Background : Alcohol Use Disorders (AUDs) are multiphasic, multifactorial, and heterogeneous disorders for which the differential risk traits have been proposed to be associated with distinct risk profiles. However, whether these profiles are distinct in terms of neuronal and hormonal mechanisms remains less understood. Behavioral evidence has demonstrated differential motivational systems mediating the response to alcohol, two of which are the psychomotor/cue for reward and the anxiety systems that are in turn exemplified by sensation seeking (SS) and anxiety sensitive (AS) individuals, respectively. Methods : Two equally divided groups of healthy social drinker AS and SS males and females (n=48; ages 18–26) underwent a randomized double-blind placebo-controlled fMRI design. Salivary cortisol concentration was measured every 10 min during testing.
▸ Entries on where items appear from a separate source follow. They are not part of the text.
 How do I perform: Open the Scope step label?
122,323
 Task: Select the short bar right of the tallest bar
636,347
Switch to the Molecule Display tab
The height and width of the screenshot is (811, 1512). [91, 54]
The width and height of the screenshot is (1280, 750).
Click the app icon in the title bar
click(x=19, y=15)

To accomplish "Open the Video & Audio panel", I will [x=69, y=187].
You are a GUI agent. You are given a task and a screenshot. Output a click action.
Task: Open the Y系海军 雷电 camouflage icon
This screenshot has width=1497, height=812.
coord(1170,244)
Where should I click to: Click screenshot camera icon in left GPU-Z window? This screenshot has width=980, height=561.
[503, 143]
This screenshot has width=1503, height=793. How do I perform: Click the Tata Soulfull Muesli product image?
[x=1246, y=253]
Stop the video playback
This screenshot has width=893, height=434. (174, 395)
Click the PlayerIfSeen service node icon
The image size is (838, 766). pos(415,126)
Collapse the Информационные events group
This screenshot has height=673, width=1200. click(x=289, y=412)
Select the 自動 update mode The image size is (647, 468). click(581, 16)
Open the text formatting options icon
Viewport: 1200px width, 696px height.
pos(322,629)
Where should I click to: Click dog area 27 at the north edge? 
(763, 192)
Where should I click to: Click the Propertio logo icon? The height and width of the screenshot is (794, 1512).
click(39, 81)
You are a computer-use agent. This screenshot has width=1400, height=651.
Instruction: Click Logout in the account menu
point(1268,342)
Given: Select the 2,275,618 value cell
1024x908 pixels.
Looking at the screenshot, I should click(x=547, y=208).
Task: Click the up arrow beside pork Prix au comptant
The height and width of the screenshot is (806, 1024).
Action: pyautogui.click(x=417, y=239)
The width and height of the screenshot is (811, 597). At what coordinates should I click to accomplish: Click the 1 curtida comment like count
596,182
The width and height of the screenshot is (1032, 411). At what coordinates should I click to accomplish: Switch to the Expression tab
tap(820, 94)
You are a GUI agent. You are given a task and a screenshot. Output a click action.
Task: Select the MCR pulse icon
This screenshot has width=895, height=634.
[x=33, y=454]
Alcohol and placebo were administered based on standardized procedures, 30 min after which scanning occurred at the height of the blood alcohol curve. Two stressors differing in form and effect were used, a random presentation of standardized emotional faces, and a mental math test [The Montreal Imaging Stress Task (MIST)] performed under and accompanied by social pressure, 50–60% uncontrollable failure rate and negative feedback. Results : Salivary cortisol secretion relative to ground (AUCg) was significantly different between groups and within subjects. Gender showed a significant main effect (F(1,39) = 0.6816, p = 0.013), with a females showing greater cortisol response than males. Further, a significant trait-by-gender-by-condition interaction effect was observed (F(1,39) = 6.414, p=0.015), where F_AS showed elevated AUCg under placebo, a response was largely blunted by alcohol. This interaction effect was also significant in terms of amygdalae and orbitofrontal cortical activation under MIST; both regions where significantly deactivated under alcohol in F_AS (parameter estimates, p<0.05 respectively: –2.103; –2.229). Conclusions : These findings provide evidence for the notion that distinct risk personality profiles are associated with differential vulnerability for AUDs. They further support the self-medication theory, whereby AS individuals drink to dampen stress, rendering the former a negative reinforcer targeting and inhibiting their neural and hormonal stress circuitry.